■ What is being asked
Scale the rows from the very start through the line containing "pyautogui.click(x=275, y=105)". Rewrite each line in full, multiplying only the click coordinates by 0.9 and rounding them to whole numbers with halves going up, and leave every other number unchanged.
──────
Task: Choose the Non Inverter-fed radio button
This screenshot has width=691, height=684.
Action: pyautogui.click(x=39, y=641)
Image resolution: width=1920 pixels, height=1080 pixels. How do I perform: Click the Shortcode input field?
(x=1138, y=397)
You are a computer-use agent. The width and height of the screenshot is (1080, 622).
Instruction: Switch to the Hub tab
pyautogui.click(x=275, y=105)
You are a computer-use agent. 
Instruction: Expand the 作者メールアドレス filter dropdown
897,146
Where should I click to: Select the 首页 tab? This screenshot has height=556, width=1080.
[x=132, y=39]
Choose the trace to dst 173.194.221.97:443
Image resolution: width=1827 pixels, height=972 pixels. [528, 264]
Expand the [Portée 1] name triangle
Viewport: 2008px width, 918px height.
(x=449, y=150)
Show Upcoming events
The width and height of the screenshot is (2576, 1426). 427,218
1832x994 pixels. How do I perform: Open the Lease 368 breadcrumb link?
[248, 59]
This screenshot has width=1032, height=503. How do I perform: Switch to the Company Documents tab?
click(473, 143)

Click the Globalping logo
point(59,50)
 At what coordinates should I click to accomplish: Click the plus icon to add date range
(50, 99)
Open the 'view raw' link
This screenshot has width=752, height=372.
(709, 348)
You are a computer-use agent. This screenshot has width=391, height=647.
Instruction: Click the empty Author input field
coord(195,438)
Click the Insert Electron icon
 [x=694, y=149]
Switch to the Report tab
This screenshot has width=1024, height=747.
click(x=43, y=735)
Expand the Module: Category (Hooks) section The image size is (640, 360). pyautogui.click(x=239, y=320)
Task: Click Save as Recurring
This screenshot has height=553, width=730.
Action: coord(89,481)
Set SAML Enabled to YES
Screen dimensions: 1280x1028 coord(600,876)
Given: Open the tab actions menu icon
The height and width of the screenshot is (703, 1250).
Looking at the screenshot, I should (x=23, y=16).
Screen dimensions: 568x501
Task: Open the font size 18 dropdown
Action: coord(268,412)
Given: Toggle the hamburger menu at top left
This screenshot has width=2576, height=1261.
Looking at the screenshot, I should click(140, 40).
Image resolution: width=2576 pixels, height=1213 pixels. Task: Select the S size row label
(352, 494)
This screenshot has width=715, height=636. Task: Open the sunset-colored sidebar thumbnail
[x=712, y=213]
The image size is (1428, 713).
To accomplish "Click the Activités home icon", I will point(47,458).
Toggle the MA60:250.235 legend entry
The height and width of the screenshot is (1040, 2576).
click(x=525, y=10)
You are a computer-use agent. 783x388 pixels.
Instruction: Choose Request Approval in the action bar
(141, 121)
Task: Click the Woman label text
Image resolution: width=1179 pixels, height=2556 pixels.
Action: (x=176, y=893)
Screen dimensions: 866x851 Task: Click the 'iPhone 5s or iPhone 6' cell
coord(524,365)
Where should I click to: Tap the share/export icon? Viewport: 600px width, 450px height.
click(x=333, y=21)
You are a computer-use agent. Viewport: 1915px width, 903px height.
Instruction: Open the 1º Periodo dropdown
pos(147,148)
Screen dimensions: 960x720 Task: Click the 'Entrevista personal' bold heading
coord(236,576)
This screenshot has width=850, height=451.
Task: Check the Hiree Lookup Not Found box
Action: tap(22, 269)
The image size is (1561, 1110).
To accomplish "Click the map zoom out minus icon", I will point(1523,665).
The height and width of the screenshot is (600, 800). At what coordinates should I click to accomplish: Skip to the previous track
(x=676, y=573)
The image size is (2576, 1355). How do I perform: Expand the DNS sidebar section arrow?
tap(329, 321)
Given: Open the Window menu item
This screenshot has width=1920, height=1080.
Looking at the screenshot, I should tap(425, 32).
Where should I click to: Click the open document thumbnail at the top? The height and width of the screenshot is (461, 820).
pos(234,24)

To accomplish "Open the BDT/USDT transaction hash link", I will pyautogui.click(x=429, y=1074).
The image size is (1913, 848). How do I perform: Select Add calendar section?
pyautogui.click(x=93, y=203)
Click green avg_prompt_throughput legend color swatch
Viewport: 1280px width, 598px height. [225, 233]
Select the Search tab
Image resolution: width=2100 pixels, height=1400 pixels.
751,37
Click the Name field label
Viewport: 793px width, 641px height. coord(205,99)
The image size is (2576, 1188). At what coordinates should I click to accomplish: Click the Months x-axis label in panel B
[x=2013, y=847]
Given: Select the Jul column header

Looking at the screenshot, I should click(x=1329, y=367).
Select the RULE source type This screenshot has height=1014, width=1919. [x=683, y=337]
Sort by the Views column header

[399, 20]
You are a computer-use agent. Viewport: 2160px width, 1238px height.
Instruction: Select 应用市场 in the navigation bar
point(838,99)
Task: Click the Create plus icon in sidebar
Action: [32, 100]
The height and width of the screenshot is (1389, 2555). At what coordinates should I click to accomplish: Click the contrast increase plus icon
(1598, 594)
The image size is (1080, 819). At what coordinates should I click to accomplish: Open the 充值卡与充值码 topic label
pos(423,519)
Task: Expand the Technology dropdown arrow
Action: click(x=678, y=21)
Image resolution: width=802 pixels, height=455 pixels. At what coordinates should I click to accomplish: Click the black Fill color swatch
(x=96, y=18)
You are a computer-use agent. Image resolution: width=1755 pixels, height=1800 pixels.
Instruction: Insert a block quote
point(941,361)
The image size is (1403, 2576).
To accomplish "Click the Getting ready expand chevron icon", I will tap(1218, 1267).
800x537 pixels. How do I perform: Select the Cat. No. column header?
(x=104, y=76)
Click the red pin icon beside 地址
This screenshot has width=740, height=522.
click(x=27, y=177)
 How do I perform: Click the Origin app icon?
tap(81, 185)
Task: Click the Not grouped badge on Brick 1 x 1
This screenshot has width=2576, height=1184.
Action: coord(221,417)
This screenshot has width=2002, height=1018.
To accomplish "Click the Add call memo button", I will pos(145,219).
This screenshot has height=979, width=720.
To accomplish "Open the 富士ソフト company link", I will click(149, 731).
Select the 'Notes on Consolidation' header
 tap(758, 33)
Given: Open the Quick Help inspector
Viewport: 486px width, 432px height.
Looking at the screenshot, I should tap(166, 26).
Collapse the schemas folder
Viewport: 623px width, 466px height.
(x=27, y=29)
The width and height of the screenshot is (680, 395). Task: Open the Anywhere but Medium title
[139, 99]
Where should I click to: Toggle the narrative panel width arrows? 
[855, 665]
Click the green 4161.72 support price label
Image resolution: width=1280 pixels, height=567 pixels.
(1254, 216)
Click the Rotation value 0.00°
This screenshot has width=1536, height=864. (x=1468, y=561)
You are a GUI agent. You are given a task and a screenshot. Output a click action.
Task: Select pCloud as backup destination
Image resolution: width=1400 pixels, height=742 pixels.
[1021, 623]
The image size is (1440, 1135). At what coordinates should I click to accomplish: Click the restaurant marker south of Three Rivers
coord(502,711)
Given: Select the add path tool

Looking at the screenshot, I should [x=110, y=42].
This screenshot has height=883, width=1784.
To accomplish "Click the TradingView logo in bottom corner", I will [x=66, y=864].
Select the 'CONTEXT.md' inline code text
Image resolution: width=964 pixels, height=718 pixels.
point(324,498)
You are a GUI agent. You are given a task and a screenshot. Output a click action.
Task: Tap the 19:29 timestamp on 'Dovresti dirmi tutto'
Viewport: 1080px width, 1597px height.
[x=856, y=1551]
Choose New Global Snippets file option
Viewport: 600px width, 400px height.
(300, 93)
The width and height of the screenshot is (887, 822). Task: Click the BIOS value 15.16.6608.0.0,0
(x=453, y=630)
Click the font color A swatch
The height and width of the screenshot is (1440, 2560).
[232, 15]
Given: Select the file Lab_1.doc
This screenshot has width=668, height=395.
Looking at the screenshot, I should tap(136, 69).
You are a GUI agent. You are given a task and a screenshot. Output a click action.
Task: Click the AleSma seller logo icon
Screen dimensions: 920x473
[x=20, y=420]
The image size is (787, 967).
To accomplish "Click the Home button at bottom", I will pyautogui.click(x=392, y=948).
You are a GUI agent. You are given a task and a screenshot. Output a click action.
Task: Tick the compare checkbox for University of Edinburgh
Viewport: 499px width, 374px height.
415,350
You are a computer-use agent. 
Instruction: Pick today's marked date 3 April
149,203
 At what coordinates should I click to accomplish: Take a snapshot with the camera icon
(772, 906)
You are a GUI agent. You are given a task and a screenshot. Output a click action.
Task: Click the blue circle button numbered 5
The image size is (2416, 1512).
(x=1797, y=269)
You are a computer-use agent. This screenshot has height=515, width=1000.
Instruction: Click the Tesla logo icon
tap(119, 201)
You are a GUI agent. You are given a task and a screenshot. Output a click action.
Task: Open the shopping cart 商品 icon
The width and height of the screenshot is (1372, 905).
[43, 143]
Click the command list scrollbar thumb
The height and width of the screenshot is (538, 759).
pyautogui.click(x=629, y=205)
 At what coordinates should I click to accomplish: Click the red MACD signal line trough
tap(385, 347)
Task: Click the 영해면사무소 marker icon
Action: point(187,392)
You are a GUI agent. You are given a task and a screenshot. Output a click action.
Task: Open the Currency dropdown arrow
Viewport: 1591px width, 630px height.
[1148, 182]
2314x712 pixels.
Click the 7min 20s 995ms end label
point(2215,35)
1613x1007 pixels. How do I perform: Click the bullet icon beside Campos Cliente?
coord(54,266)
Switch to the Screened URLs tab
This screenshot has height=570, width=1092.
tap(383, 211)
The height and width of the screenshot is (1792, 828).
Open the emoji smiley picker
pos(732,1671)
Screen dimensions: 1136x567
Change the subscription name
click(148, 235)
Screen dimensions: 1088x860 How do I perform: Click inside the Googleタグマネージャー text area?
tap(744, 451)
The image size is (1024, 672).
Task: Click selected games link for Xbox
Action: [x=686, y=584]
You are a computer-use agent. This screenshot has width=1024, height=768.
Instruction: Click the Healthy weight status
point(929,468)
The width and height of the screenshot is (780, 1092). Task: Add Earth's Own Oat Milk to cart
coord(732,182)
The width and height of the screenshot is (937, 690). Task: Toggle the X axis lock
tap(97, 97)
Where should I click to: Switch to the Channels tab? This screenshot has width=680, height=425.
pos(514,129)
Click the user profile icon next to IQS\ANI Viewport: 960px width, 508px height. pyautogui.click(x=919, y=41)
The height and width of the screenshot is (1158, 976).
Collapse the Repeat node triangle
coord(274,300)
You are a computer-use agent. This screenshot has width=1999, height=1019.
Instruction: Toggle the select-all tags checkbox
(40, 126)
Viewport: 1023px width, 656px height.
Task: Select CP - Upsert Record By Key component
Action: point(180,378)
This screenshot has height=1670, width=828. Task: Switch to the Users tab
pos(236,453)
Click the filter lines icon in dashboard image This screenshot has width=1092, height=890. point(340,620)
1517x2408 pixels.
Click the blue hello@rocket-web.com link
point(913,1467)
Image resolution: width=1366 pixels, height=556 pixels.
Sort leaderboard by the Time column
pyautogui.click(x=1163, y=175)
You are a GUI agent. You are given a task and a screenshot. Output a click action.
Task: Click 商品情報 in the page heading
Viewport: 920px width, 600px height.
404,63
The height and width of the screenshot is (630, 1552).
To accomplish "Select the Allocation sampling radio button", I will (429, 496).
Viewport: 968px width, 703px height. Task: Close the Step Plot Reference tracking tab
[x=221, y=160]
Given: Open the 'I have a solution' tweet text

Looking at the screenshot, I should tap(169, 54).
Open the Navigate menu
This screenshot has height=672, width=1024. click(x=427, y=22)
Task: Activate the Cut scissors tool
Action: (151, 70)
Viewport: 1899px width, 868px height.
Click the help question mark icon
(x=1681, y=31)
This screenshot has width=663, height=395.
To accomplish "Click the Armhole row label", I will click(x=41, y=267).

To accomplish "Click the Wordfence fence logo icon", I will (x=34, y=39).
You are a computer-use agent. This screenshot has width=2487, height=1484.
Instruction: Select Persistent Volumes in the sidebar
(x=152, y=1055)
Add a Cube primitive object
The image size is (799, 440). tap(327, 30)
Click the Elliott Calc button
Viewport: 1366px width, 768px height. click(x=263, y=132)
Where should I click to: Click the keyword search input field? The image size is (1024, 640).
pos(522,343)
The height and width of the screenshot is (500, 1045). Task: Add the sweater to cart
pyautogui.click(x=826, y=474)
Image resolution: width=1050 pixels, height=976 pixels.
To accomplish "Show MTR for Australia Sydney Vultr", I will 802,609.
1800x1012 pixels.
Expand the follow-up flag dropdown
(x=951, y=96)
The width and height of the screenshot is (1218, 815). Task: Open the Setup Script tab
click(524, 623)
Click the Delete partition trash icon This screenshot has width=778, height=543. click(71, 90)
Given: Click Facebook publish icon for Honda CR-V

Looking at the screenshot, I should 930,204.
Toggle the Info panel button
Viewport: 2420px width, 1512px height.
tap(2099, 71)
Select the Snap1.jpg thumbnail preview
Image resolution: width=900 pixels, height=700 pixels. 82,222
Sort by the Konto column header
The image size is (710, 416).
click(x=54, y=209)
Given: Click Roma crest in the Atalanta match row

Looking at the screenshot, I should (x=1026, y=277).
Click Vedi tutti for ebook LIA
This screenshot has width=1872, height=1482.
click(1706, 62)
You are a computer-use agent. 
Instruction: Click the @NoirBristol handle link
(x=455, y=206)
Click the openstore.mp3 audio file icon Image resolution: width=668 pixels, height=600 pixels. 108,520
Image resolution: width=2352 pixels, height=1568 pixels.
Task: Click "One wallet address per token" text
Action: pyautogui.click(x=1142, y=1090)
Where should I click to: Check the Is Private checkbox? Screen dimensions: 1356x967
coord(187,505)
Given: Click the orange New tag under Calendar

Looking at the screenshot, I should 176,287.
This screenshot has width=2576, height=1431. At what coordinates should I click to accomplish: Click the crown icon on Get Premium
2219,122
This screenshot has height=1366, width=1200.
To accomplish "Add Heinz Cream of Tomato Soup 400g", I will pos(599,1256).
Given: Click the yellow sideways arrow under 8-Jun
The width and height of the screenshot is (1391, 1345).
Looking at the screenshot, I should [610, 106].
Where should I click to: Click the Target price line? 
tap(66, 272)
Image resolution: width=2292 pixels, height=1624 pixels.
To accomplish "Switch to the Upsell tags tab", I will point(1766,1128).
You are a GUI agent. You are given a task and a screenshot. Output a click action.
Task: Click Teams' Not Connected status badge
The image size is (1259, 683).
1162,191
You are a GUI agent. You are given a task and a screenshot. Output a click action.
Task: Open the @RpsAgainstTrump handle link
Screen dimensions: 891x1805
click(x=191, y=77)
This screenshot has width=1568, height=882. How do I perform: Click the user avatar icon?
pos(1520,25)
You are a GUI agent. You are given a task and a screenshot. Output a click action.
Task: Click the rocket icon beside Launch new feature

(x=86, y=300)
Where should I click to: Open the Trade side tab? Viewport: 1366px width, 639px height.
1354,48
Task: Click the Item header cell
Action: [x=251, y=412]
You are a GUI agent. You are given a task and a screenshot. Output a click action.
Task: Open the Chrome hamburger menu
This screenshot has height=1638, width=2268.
──────
■ Response below
Task: Choose the Non Inverter-fed radio button
This screenshot has width=691, height=684.
Action: pyautogui.click(x=35, y=577)
Image resolution: width=1920 pixels, height=1080 pixels. How do I perform: Click the Shortcode input field?
(x=1024, y=357)
You are a computer-use agent. The width and height of the screenshot is (1080, 622).
Instruction: Switch to the Hub tab
pyautogui.click(x=248, y=95)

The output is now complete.